__The problem__: Transcribe exactly the entries from the "Open the Technology navigation menu" line to the end, both included, minus pictures.

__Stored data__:
..............................
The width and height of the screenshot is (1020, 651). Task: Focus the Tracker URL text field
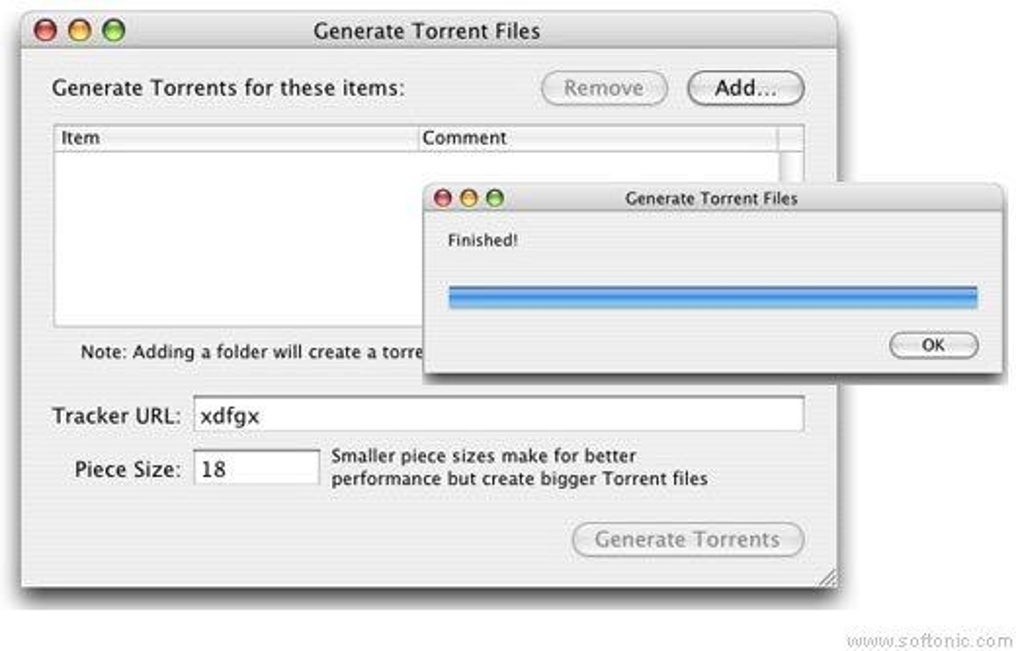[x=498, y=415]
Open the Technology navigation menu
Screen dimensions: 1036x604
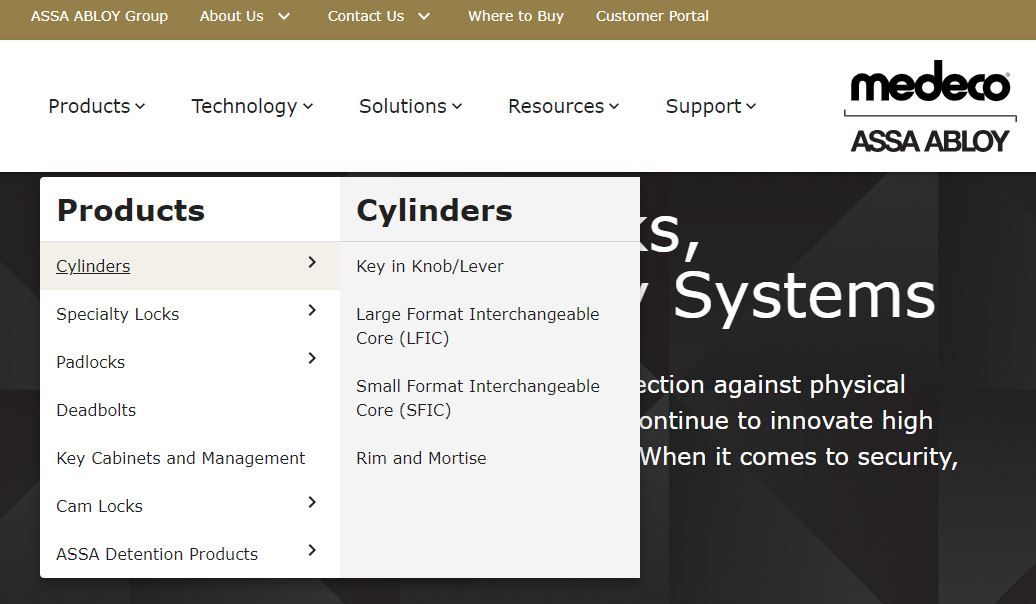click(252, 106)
..............................
__Completed exercise__:
Open the Technology navigation menu
Screen dimensions: 1036x604
click(252, 106)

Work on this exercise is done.